The likelihood of a quick business turnaround and rebound in the economy is becoming less and less likely. We are just beginning to get a feel for what the new normal might be like; and the impact on our markets and businesses is still largely unknown.

In times of turmoil I find that leaders tend to be overly optimistic and do not react quickly enough to changes. At TBM we are base our Crisis Management, Resilience and Change actions on the reality of the day, judging the impact of any new information on our existing scenario plans, and staying resilient in our mindset and as an organization.

Our people and our clients remain our overriding focus. Everyone is anxious and struggling to manage new sanitization routines, either increased work hours or layoffs, caring for elderly parents and home schooling their children.

Leadership in such times is all about confidence and resilience, which in business starts with communication. That means sending out frequent updates as circumstances change, and even when they don’t. Of course, half of communication is listening, asking questions and really trying to understand everyone’s situations and challenges.

Listening applies to customers, employees, and your supply chain partners. With some companies experiencing 10X volume increases and others seeing demand fall to zero, 2020 forecasts and planning algorithms have been thrown out the window. Over the coming months production planning will be about listening, making judgement calls and coordinating activity. We will all need to work together.

We’re adjusting our consulting model in real time to create flexibility and stay ready to serve clients in need.

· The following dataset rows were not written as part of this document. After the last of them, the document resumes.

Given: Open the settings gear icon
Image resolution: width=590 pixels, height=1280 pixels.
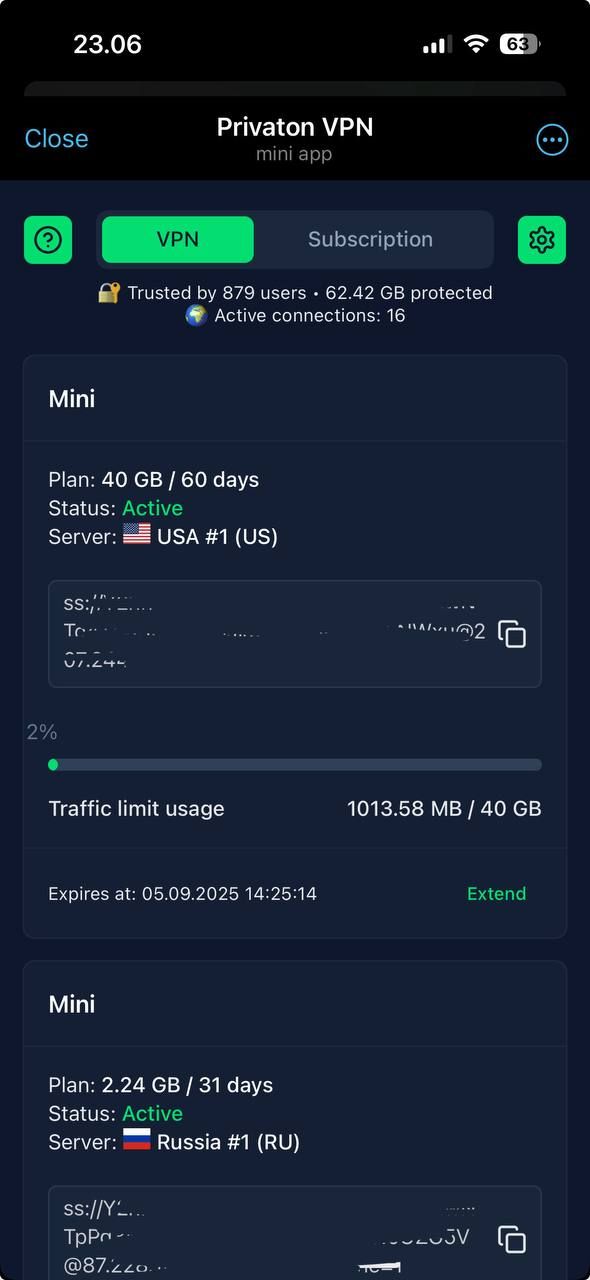Looking at the screenshot, I should (x=542, y=240).

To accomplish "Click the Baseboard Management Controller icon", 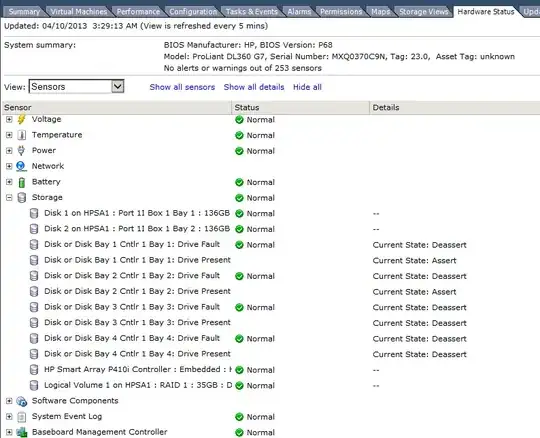I will pos(21,432).
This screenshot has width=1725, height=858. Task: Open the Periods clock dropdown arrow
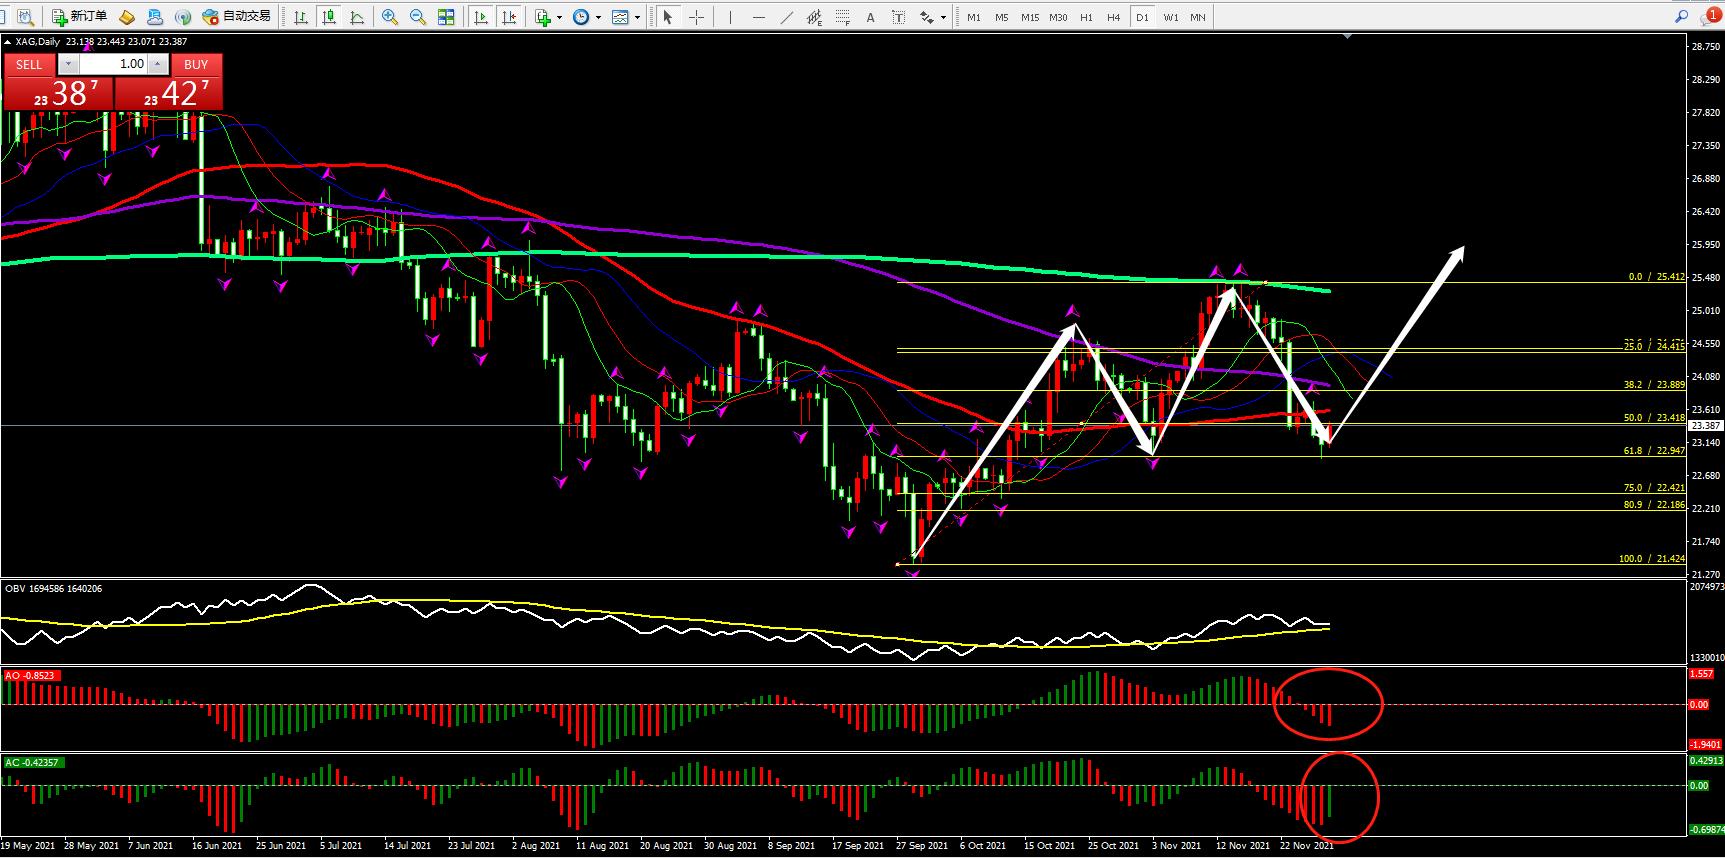point(598,17)
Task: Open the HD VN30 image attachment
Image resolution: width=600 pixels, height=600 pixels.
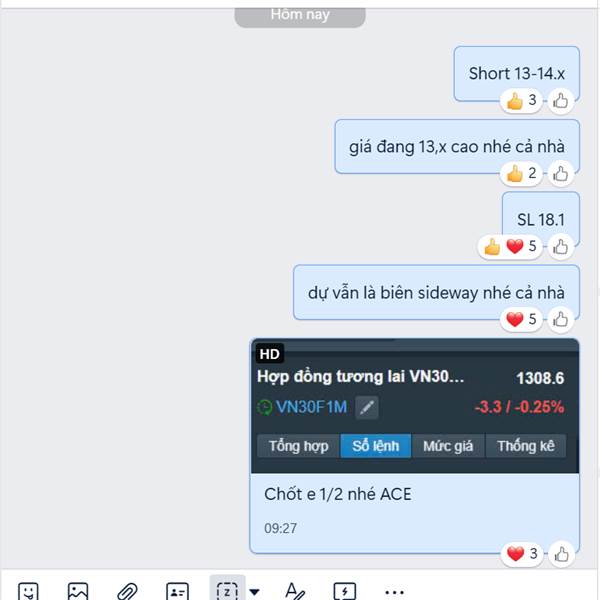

Here are just a few of the actions organizations that we work with are taking to be resilient and manage this crisis: 

  • Rapidly shifting to digital technologies to remotely manage daily execution 
  • Multi-dimensional scenario analysis
  • Responding to significant production ramp-ups and slowdowns at the same time. 
  • Accelerating the S&OP process to a weekly or daily cadence to meet volatile demand
  • Identifying human capital risk and team vulnerabilities that could adversely affect their ability to meet future customer expectations

If you need any support during this crisis, don’t hesitate to contact me directly or reach out to anyone at TBM. Above all else, we want you to be healthy and safe, and as successful as possible in these difficult times.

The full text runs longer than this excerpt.